*TASK BRIEF:*
Copy every record that appears below, exactly as it stands.

[Records excerpted from a collection]
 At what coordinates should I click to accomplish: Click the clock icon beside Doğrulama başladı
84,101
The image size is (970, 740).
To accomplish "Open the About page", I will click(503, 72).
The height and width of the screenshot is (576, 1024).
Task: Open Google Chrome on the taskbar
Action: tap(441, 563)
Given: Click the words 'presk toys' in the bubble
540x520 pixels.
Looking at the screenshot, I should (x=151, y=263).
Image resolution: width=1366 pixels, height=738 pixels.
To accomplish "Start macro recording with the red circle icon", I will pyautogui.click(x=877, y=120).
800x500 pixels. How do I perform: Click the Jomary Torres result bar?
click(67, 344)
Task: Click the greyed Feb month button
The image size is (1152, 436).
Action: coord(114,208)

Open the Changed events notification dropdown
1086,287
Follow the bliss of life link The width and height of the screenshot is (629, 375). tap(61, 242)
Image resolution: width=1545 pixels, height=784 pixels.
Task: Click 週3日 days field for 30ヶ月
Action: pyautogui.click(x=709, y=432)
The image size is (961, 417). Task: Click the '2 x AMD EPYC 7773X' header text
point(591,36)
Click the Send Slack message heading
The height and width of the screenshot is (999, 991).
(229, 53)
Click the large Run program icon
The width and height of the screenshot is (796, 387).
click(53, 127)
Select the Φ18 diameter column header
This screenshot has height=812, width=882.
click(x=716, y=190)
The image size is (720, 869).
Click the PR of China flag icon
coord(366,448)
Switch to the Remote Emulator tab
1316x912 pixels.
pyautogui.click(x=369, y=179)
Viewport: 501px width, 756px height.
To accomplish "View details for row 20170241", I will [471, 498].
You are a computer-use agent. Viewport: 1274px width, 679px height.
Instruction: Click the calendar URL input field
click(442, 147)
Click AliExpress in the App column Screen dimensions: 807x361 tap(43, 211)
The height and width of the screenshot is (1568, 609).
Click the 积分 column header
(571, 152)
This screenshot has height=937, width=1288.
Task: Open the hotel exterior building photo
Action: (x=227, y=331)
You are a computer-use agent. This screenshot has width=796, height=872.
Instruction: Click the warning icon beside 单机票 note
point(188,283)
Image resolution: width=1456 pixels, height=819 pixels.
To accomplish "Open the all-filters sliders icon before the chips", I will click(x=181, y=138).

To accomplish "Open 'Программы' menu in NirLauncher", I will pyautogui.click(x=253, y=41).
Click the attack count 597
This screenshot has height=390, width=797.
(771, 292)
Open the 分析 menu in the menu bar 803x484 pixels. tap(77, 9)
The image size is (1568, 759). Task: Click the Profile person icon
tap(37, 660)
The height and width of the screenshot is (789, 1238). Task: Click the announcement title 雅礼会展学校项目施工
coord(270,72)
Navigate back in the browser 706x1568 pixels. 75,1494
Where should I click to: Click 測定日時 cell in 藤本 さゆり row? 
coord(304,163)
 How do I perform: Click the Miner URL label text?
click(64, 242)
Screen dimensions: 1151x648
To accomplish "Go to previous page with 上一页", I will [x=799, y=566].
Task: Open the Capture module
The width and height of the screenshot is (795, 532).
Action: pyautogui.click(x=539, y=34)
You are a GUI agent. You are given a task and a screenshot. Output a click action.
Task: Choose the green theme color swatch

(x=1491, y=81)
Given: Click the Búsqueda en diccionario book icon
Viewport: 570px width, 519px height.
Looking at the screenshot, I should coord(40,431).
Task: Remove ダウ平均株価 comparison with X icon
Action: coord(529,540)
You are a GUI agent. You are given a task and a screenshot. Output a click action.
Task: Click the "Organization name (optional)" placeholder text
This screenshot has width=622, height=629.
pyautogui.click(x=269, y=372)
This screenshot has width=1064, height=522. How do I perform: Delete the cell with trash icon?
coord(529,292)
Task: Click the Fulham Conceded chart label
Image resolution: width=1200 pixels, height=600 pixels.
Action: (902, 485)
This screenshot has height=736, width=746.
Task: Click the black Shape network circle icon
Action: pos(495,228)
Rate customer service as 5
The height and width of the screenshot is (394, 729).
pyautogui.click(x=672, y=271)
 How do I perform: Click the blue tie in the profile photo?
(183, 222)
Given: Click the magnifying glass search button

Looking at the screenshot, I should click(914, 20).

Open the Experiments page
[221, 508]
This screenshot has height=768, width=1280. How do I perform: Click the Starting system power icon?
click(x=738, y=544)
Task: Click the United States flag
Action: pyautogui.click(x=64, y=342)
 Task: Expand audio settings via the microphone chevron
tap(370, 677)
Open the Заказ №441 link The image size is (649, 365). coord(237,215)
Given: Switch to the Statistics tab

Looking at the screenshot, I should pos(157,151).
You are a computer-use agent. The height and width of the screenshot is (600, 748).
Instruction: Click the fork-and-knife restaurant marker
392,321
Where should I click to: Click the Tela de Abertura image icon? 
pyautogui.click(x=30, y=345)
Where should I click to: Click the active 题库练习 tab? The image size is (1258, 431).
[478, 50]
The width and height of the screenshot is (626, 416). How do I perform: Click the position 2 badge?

*RESULT BELOW:*
 At what coordinates should I click to accomplish: Click the clock icon beside Doğrulama başladı
84,101
The image size is (970, 740).
To accomplish "Open the About page", I will click(503, 72).
The height and width of the screenshot is (576, 1024).
Task: Open Google Chrome on the taskbar
Action: tap(441, 563)
Given: Click the words 'presk toys' in the bubble
540x520 pixels.
Looking at the screenshot, I should (x=151, y=263).
Image resolution: width=1366 pixels, height=738 pixels.
To accomplish "Start macro recording with the red circle icon", I will pyautogui.click(x=877, y=120).
800x500 pixels. How do I perform: Click the Jomary Torres result bar?
click(67, 344)
Task: Click the greyed Feb month button
The image size is (1152, 436).
Action: coord(114,208)

Open the Changed events notification dropdown
1086,287
Follow the bliss of life link The width and height of the screenshot is (629, 375). tap(61, 242)
Image resolution: width=1545 pixels, height=784 pixels.
Task: Click 週3日 days field for 30ヶ月
Action: pyautogui.click(x=709, y=432)
The image size is (961, 417). Task: Click the '2 x AMD EPYC 7773X' header text
point(591,36)
Click the Send Slack message heading
The height and width of the screenshot is (999, 991).
(229, 53)
Click the large Run program icon
The width and height of the screenshot is (796, 387).
click(53, 127)
Select the Φ18 diameter column header
This screenshot has height=812, width=882.
click(x=716, y=190)
The image size is (720, 869).
Click the PR of China flag icon
coord(366,448)
Switch to the Remote Emulator tab
1316x912 pixels.
pyautogui.click(x=369, y=179)
Viewport: 501px width, 756px height.
To accomplish "View details for row 20170241", I will [471, 498].
You are a computer-use agent. Viewport: 1274px width, 679px height.
Instruction: Click the calendar URL input field
click(442, 147)
Click AliExpress in the App column Screen dimensions: 807x361 tap(43, 211)
The height and width of the screenshot is (1568, 609).
Click the 积分 column header
(571, 152)
This screenshot has height=937, width=1288.
Task: Open the hotel exterior building photo
Action: (x=227, y=331)
You are a computer-use agent. This screenshot has width=796, height=872.
Instruction: Click the warning icon beside 单机票 note
point(188,283)
Image resolution: width=1456 pixels, height=819 pixels.
To accomplish "Open the all-filters sliders icon before the chips", I will click(x=181, y=138).

To accomplish "Open 'Программы' menu in NirLauncher", I will pyautogui.click(x=253, y=41).
Click the attack count 597
This screenshot has height=390, width=797.
(771, 292)
Open the 分析 menu in the menu bar 803x484 pixels. tap(77, 9)
The image size is (1568, 759). Task: Click the Profile person icon
tap(37, 660)
The height and width of the screenshot is (789, 1238). Task: Click the announcement title 雅礼会展学校项目施工
coord(270,72)
Navigate back in the browser 706x1568 pixels. 75,1494
Where should I click to: Click 測定日時 cell in 藤本 さゆり row? 
coord(304,163)
 How do I perform: Click the Miner URL label text?
click(64, 242)
Screen dimensions: 1151x648
To accomplish "Go to previous page with 上一页", I will [x=799, y=566].
Task: Open the Capture module
The width and height of the screenshot is (795, 532).
Action: pyautogui.click(x=539, y=34)
You are a GUI agent. You are given a task and a screenshot. Output a click action.
Task: Choose the green theme color swatch

(x=1491, y=81)
Given: Click the Búsqueda en diccionario book icon
Viewport: 570px width, 519px height.
Looking at the screenshot, I should coord(40,431).
Task: Remove ダウ平均株価 comparison with X icon
Action: coord(529,540)
You are a GUI agent. You are given a task and a screenshot. Output a click action.
Task: Click the "Organization name (optional)" placeholder text
This screenshot has width=622, height=629.
pyautogui.click(x=269, y=372)
This screenshot has width=1064, height=522. How do I perform: Delete the cell with trash icon?
coord(529,292)
Task: Click the Fulham Conceded chart label
Image resolution: width=1200 pixels, height=600 pixels.
Action: (902, 485)
This screenshot has height=736, width=746.
Task: Click the black Shape network circle icon
Action: pos(495,228)
Rate customer service as 5
The height and width of the screenshot is (394, 729).
pyautogui.click(x=672, y=271)
 How do I perform: Click the blue tie in the profile photo?
(183, 222)
Given: Click the magnifying glass search button

Looking at the screenshot, I should click(914, 20).

Open the Experiments page
[221, 508]
This screenshot has height=768, width=1280. How do I perform: Click the Starting system power icon?
click(x=738, y=544)
Task: Click the United States flag
Action: pyautogui.click(x=64, y=342)
 Task: Expand audio settings via the microphone chevron
tap(370, 677)
Open the Заказ №441 link The image size is (649, 365). coord(237,215)
Given: Switch to the Statistics tab

Looking at the screenshot, I should pos(157,151).
You are a computer-use agent. The height and width of the screenshot is (600, 748).
Instruction: Click the fork-and-knife restaurant marker
392,321
Where should I click to: Click the Tela de Abertura image icon? 
pyautogui.click(x=30, y=345)
Where should I click to: Click the active 题库练习 tab? The image size is (1258, 431).
[478, 50]
The width and height of the screenshot is (626, 416). How do I perform: Click the position 2 badge?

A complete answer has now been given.